I am wondering if there is a way to pass a list of entities to the method, which will then not be recognized as PII information. These will be, e.g., names/organizations which are not sensitive in the context.
I would like my PII entities to be replaced with the category, rather than masked with a masking character (e.g., "Andrew" will become "<PERSON>" rather than "******"). I have currently solved this problem by adding my own method and looping through the responses. I am wondering, however, if there is a better way.
Here is an example:
# Function to replace detected PII entities with their respective categories
def replace_with_category(document, doc_result):
"""Replace PII entities in the document with their categories."""
redacted_text = document
for entity in sorted(doc_result.entities, key=lambda e: e.offset, reverse=True):
redacted_text = redacted_text[:entity.offset] + f"<{entity.category.upper()}>" + redacted_text[entity.offset + entity.length:]
return redacted_text
# Function to redact PII entities in a list of documents
def pii_redact_list(documents, language):
"""This function takes the list of 5 documents replaces all the PII entities with their respective categories.
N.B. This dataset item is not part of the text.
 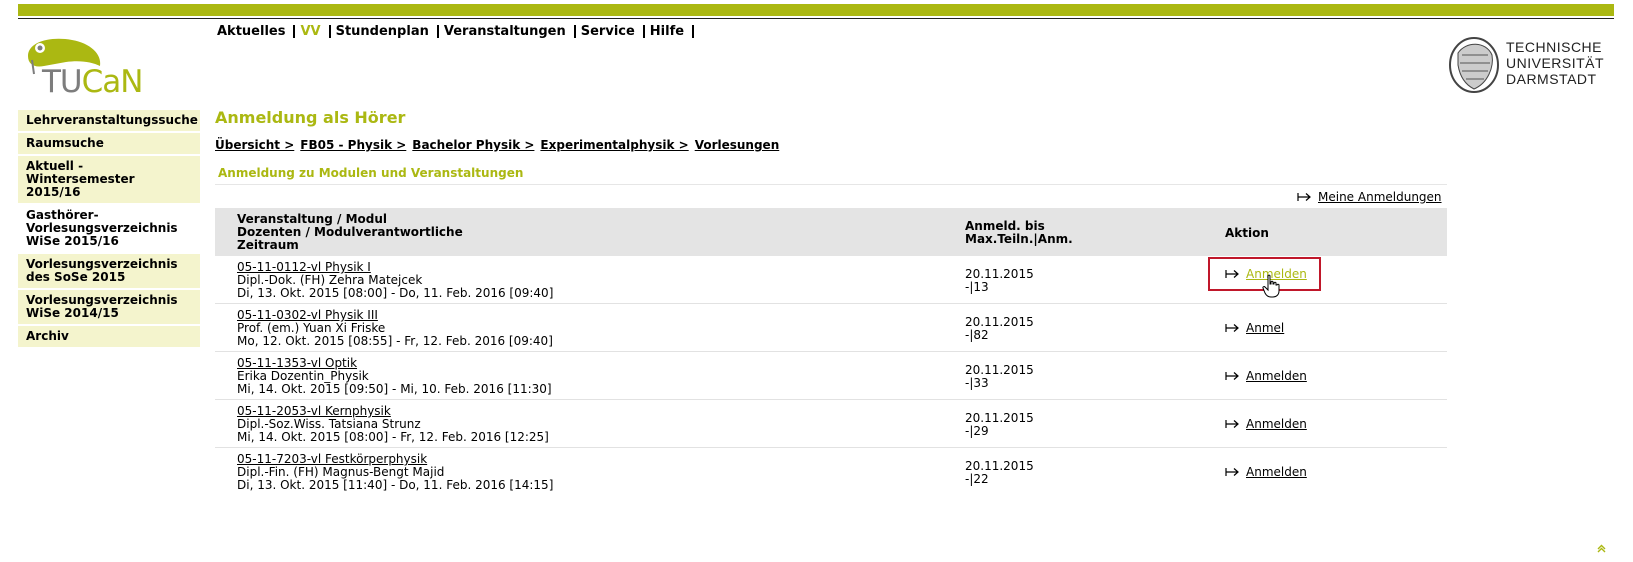 What do you see at coordinates (1000, 473) in the screenshot?
I see `deadline-cell: 20.11.2015 -|22` at bounding box center [1000, 473].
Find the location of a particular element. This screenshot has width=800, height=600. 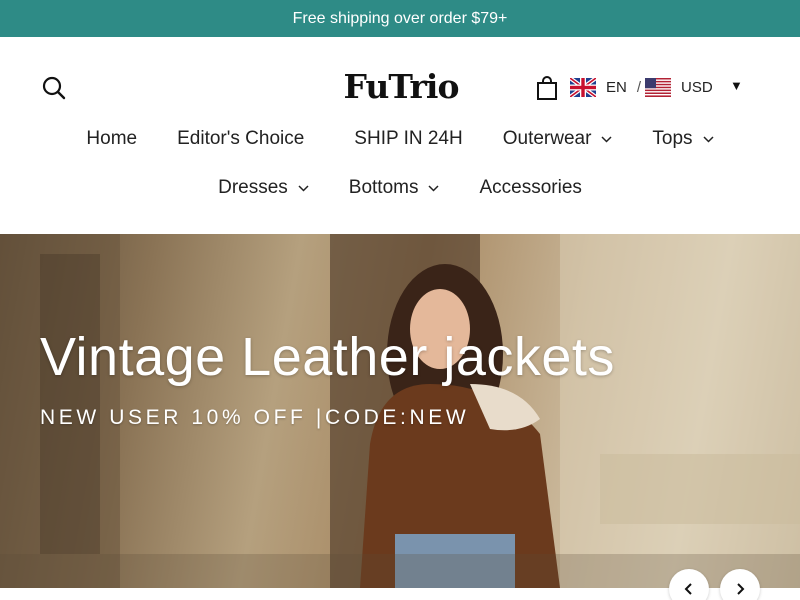

locale-caret-icon: ▼ is located at coordinates (736, 86).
The result is that rather than ****** the category e.g., <ORGANISATION> is listed in the string.
The function first detects the language of all the documents. Next, it recognizes the PII entities. Finally it replaces the PII entities with their categories."""
responses = azure_text_analytics_client.recognize_pii_entities(documents, categories_filter=pii_categories, language=language)
redacted_texts = []
for idx in range(0, len(responses)):
doc_text = documents[idx]
doc_result = responses[idx]
redacted_text = self.replace_with_category(doc_text, doc_result)
redacted_texts.append(redacted_text)
return redacted_texts
Point 1: You can simply check at the moment when you replace your items using the result:
for entity in sorted(doc_result.entities, key=lambda e: e.offset, reverse=True):
redacted_text = redacted_text[:entity.offset] + f"<{entity.category.upper()}>" + redacted_text[entity.offset + entity.length:]
you can check if your entity.text
matches one of the values you would like to keep
Point 2: this looks like a correct way